Abstracts

Rationale: Traumatic brain injury (TBI) is the third most common cause of all epilepsies. TBI induces a neuroinflammatory response that can initiate epileptogenesis, a pathological process that leads to the development of epilepsy. The etiopathology and mechanisms of post-traumatic epilepsy (PTE) are either unknown or poorly understood, which makes treatment challenging. Although anti-epileptic drugs are used as preventive strategies, their efficacy in PTE remains controversial. Reports have indicated that opioid antagonists reduce inflammation after brain injury. Recently, we evaluated anti-convulsive role of Naltrexone (NTX), a mu-opioid receptor (MOR) antagonist, in a pentylenetetrazole (PTZ)-induced model of epilepsy. Mice pre-treated with NTX were resistant to PTZ-induced seizures suggesting a role of MOR in seizures. Therefore, we hypothesized that modulating MOR, with NTX, after TBI can prevent epileptogenesis.

Methods: A diffused brain injury, by free fall weight-drop, was induced on a four-week-old male C57BL/6J mice. Electrodes were implanted with a telemetry device at one day post-injury (dpi). A sub-convulsive dose of PTZ (30 mg/kg, i.p.) was administered at 3 dpi, and behavioral seizures were assessed for an hour. Naltrexone (40 mg/kg, sq) or vehicle treatment was initiated 2 h post-PTZ (twice daily for three days followed by daily for the next four days). The mice were vEEG monitored continuously for seven days and then intermittently for three months. All the animals were euthanized with sodium pentobarbital (100 mg/kg, i.p.). The brain tissues and serum were harvested and processed for various proteomic and immunohistochemical (IHC) analyses.
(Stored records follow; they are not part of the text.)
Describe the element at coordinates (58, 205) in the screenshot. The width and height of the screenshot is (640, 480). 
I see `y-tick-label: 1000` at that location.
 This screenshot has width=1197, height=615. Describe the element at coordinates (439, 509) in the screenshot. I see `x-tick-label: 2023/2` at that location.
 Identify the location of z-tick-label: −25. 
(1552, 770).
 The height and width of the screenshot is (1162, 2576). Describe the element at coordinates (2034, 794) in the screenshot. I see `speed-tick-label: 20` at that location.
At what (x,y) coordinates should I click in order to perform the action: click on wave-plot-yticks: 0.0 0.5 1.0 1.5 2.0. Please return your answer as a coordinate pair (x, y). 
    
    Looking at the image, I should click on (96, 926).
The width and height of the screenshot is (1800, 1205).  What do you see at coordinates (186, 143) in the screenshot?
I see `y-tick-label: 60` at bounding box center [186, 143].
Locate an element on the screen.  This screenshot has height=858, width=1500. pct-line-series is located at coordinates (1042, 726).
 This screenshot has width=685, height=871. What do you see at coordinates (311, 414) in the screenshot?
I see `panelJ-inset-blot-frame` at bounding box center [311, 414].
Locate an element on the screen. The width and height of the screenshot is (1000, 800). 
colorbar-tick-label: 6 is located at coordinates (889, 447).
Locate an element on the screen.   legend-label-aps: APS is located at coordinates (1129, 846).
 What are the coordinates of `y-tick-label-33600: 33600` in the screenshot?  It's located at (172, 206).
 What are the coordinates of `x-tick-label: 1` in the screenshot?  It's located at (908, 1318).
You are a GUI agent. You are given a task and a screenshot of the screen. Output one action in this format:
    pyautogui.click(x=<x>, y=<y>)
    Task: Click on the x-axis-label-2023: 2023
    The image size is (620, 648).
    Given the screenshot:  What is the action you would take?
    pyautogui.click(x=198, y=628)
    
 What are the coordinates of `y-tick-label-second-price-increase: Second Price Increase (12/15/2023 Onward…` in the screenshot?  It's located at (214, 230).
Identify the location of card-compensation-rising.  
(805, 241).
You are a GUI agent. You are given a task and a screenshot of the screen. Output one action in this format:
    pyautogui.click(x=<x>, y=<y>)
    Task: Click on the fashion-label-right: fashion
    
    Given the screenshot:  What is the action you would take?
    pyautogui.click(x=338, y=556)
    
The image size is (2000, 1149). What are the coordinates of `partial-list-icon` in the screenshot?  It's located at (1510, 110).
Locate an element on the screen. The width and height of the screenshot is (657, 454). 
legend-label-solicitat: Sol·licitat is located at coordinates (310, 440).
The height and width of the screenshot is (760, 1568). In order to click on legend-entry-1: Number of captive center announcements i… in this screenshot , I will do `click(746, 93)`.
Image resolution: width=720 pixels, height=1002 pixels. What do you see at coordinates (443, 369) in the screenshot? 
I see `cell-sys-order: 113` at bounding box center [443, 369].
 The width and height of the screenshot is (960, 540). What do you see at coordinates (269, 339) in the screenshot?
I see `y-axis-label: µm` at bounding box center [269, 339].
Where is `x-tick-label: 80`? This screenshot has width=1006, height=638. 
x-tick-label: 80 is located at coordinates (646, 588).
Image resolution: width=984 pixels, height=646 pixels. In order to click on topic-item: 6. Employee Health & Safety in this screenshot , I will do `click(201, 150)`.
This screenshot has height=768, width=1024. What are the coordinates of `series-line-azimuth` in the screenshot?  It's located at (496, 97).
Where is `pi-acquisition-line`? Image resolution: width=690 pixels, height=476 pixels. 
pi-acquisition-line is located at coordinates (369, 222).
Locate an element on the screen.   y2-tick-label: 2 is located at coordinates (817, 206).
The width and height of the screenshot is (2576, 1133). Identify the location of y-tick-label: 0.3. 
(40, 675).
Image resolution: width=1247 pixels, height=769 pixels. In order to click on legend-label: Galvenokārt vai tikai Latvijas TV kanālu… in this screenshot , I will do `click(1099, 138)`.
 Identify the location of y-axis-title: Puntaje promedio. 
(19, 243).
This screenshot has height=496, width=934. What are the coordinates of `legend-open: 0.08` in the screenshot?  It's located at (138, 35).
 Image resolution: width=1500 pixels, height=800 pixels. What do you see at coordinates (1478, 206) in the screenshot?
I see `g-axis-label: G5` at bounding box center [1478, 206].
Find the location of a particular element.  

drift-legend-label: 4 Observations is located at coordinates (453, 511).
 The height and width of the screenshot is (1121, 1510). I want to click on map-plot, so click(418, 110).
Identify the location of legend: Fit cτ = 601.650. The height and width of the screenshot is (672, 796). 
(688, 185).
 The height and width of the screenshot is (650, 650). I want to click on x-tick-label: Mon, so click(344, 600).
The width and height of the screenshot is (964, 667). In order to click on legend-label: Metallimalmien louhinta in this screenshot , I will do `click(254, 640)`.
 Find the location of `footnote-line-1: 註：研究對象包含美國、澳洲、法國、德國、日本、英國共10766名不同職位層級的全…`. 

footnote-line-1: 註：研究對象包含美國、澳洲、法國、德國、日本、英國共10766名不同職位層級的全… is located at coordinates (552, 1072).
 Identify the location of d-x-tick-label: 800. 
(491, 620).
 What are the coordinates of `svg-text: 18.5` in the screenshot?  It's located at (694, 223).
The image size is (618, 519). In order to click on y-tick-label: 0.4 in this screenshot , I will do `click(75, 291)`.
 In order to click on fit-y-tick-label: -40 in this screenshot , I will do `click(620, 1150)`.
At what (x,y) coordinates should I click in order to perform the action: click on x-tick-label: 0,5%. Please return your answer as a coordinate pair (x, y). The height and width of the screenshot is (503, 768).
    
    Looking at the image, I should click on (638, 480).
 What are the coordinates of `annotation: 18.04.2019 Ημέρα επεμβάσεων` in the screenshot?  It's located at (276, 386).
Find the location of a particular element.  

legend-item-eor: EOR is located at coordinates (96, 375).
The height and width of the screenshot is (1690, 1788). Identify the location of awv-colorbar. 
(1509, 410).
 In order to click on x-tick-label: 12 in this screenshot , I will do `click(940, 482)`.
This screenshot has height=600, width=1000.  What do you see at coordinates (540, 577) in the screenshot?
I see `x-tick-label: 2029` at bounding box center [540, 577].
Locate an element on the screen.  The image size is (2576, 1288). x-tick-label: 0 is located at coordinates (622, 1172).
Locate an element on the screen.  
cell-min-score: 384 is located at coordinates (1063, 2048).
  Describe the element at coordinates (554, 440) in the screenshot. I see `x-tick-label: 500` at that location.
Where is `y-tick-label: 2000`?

Results: Three months of vEEG study revealed that 75% of the animals with brain injury developed PTE, whereas none of the NTX treated mice developed epilepsy. The number of epileptiform discharges were also reduced in the NTX mice compared to the vehicle-treated group. IHC analysis of brain sections revealed an increase in gliosis in the cortex and hippocampus of injured mice. Neurodegeneration (FJB+NeuN positive cells) was greater in both the brain regions at 7 d post-injury in the vehicle-treated group when compared to NTX group. Western blot assays revealed enhanced MOR, phospho-p38 MAPK and nitroxidative stress markers (gp91^phox, 3-NT and iNOS) in the brain of injured mice. These biomarkers were significantly reduced in the NTX treated mice. The Quantibody 45-multiplex array also revealed a significant reduction in the proinflammatory cytokines and increase in anti-inflammatory cytokines (IL-4 and IL-10) in the serum of NTX treated mice.

Conclusions: Naltrexone treatment suppresses TBI-induced neuroinflammation, neurodegeneration, epileptiform discharges, and spontaneous recurrent seizures. These findings suggest that Naltrexone can be developed as a potential disease-modifying agent to prevent the development and progression of PTE.

Funding: Please list any funding that was received in support of this abstract.: The work was supported by NIH 5R01NS098590 and Tross Family grant to Dr. Alexander Bassuk.